Work to be completed: List every line in the records that follow which contains the word "should".

Material provided:
┌────────

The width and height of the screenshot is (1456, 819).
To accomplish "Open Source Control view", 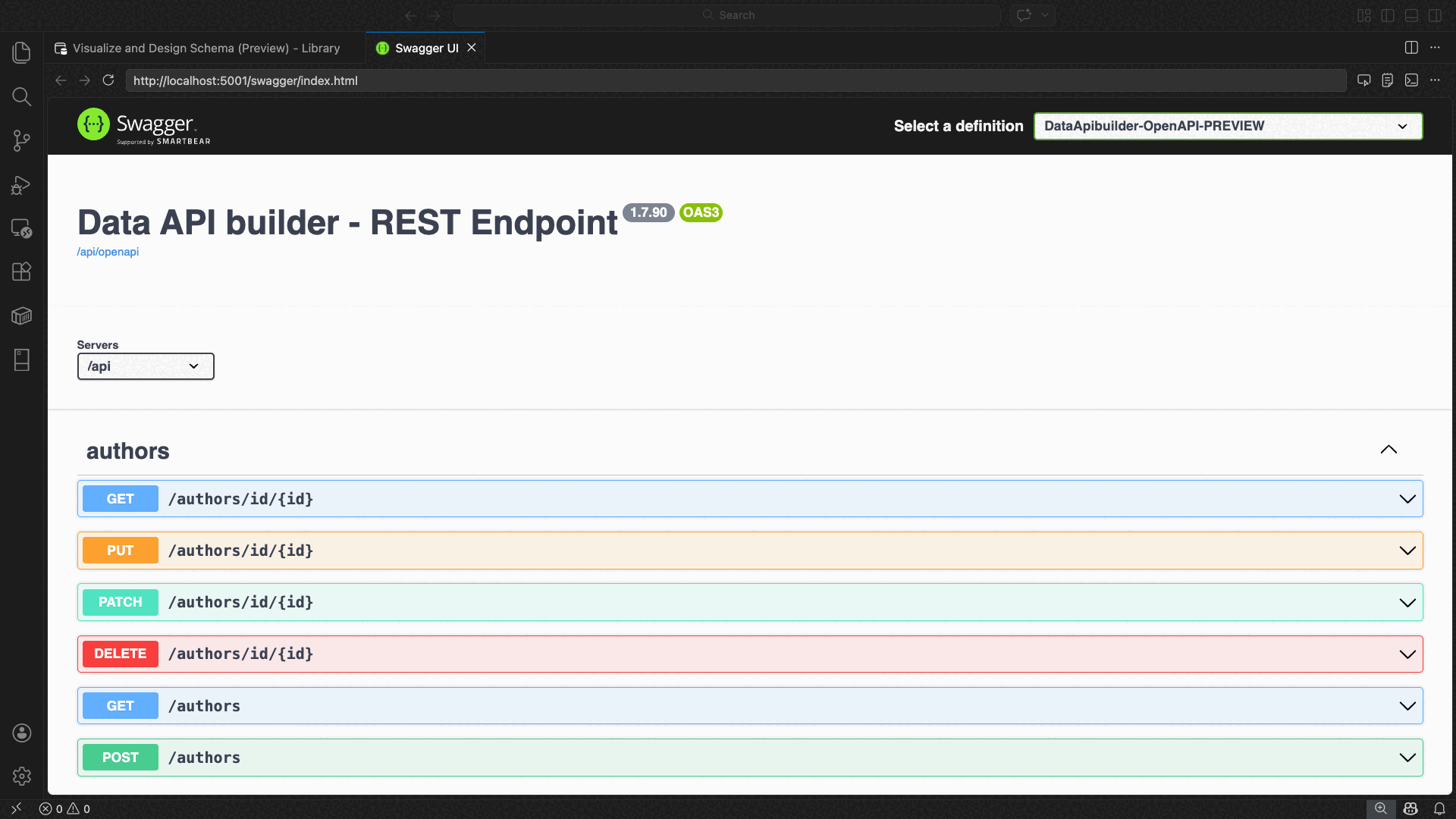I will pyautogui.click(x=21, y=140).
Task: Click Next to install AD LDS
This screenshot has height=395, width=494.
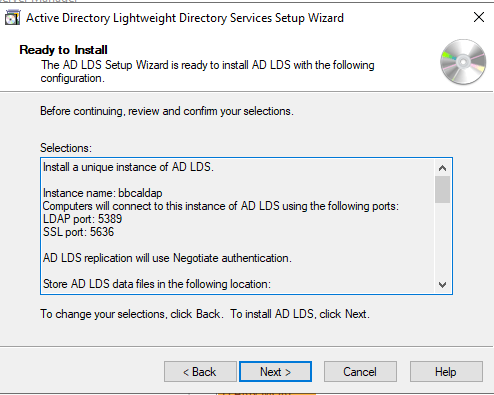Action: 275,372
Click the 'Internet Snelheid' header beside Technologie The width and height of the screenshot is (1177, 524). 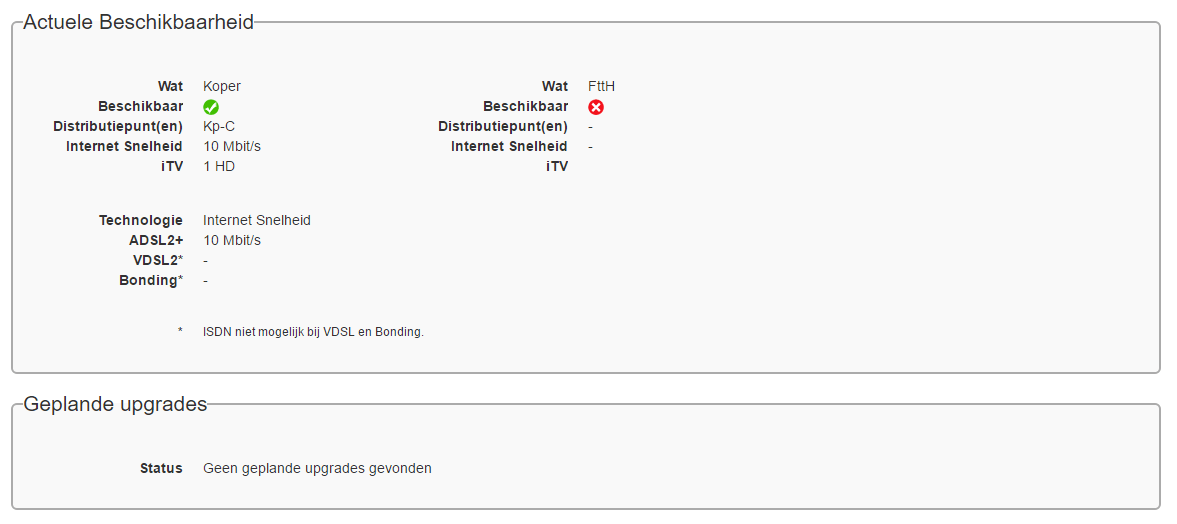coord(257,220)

└────────
┌────────

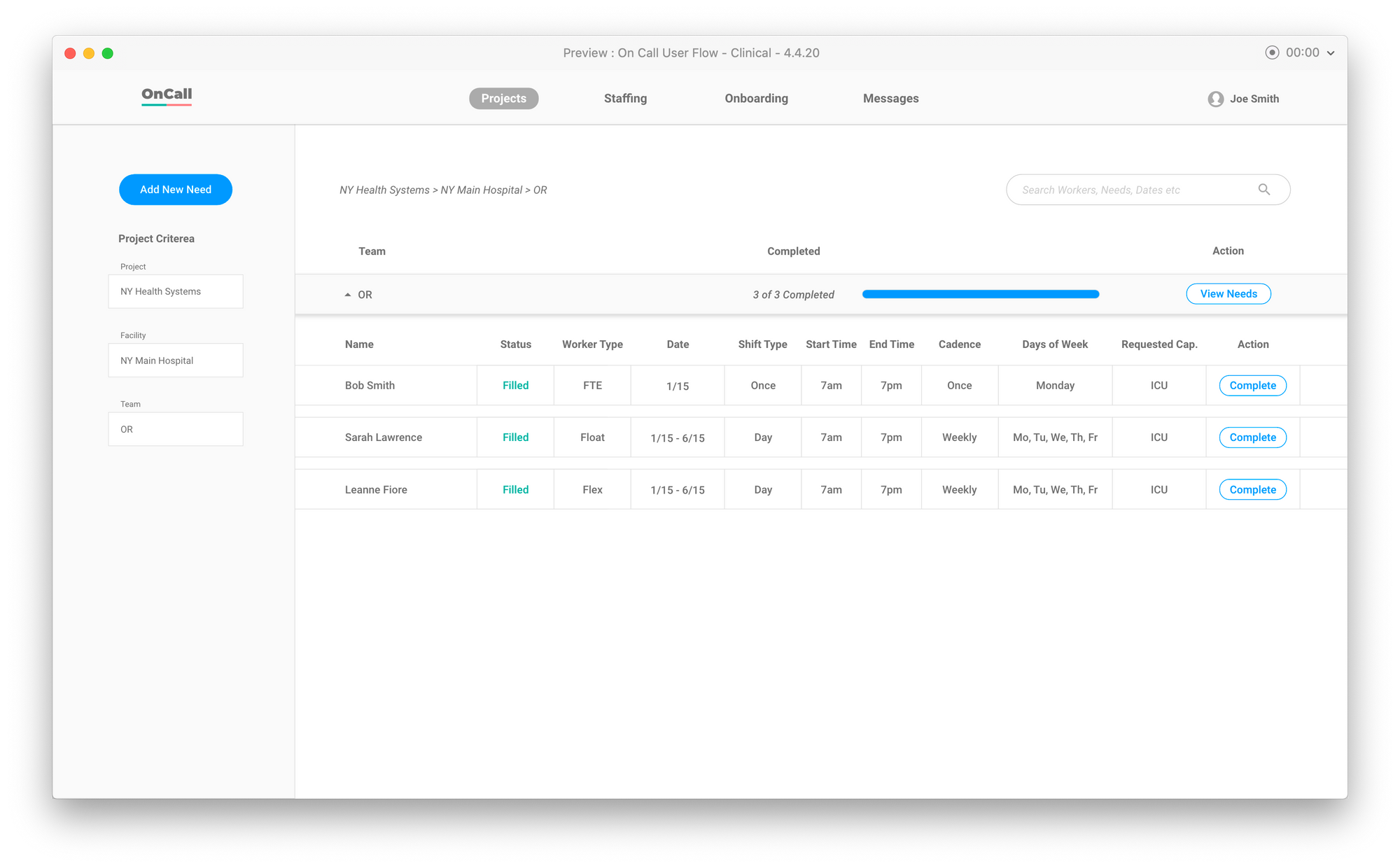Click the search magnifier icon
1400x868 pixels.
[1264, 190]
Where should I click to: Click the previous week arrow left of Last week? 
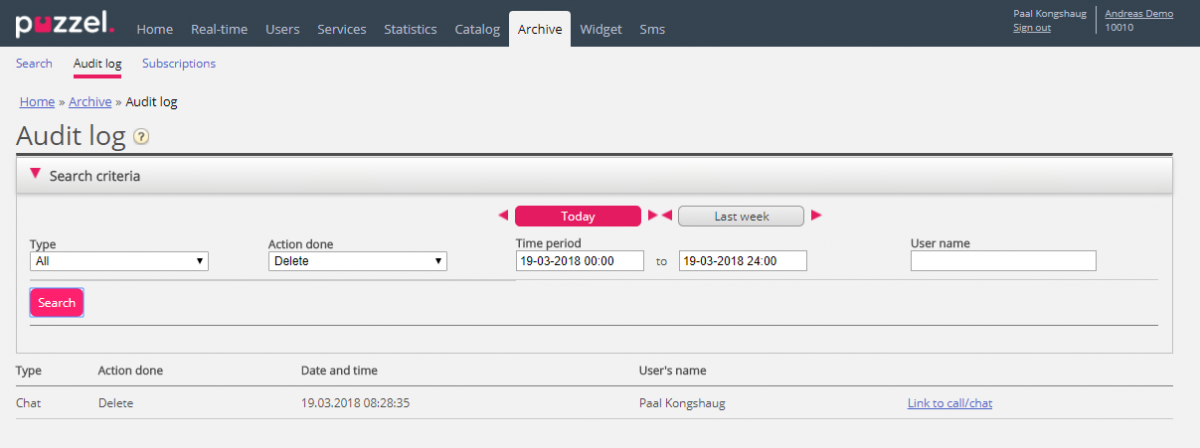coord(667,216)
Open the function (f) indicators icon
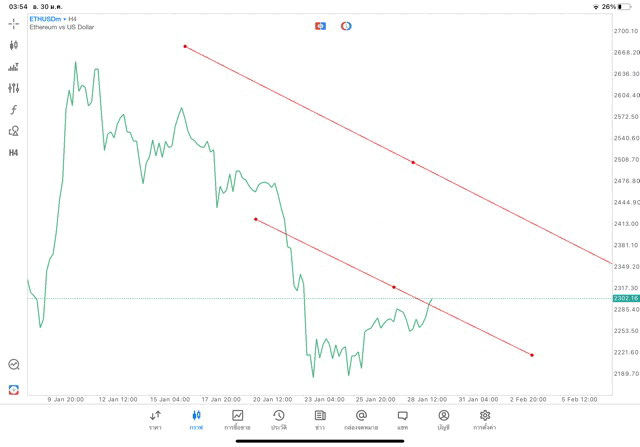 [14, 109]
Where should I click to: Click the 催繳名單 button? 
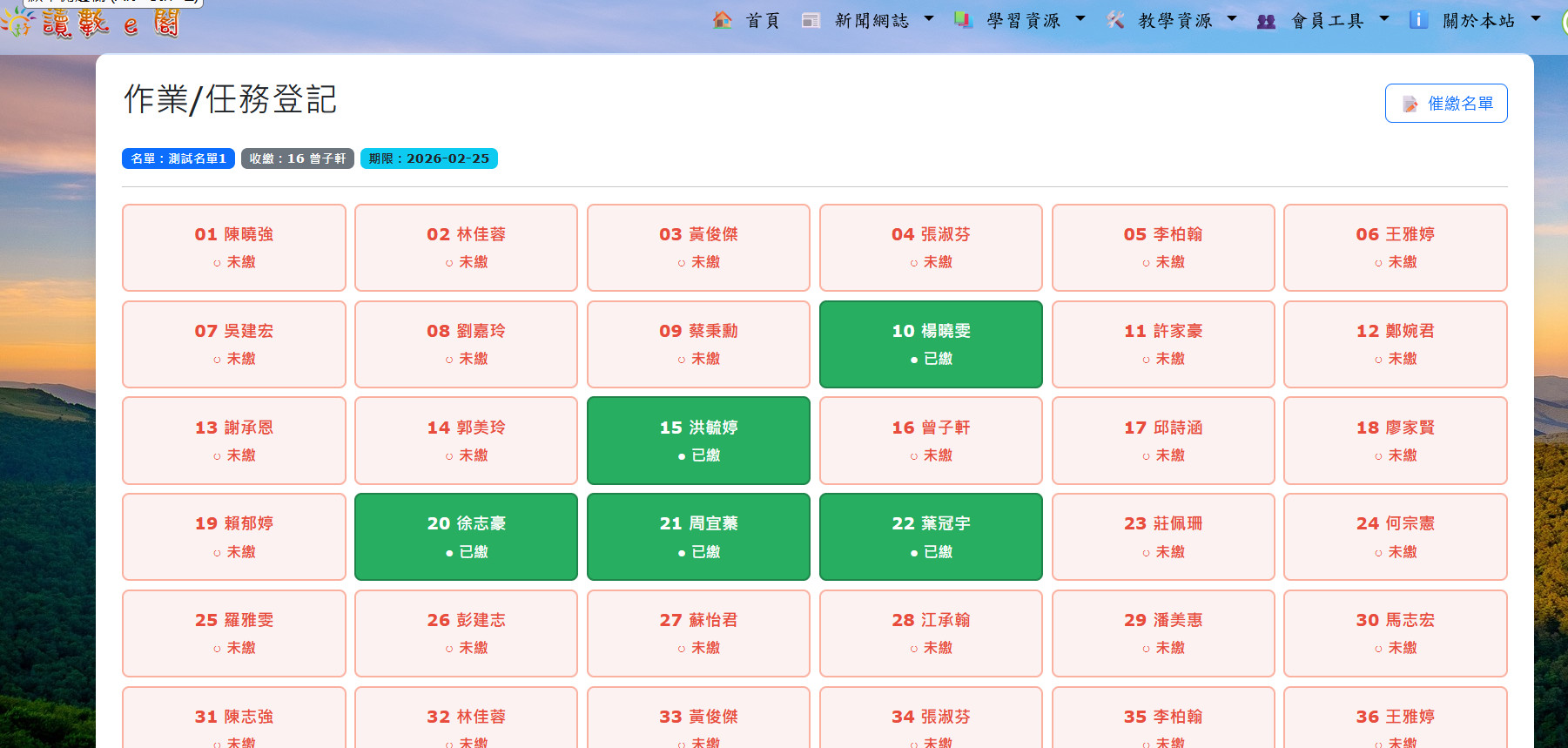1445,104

└────────
┌────────

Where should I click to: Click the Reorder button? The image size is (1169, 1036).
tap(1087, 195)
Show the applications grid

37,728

└────────

Full answer:
Where should I click to: Click the previous week arrow left of Last week? 
Where should I click to: Click the 催繳名單 button? 
Where should I click to: Click the Reorder button? The image size is (1169, 1036).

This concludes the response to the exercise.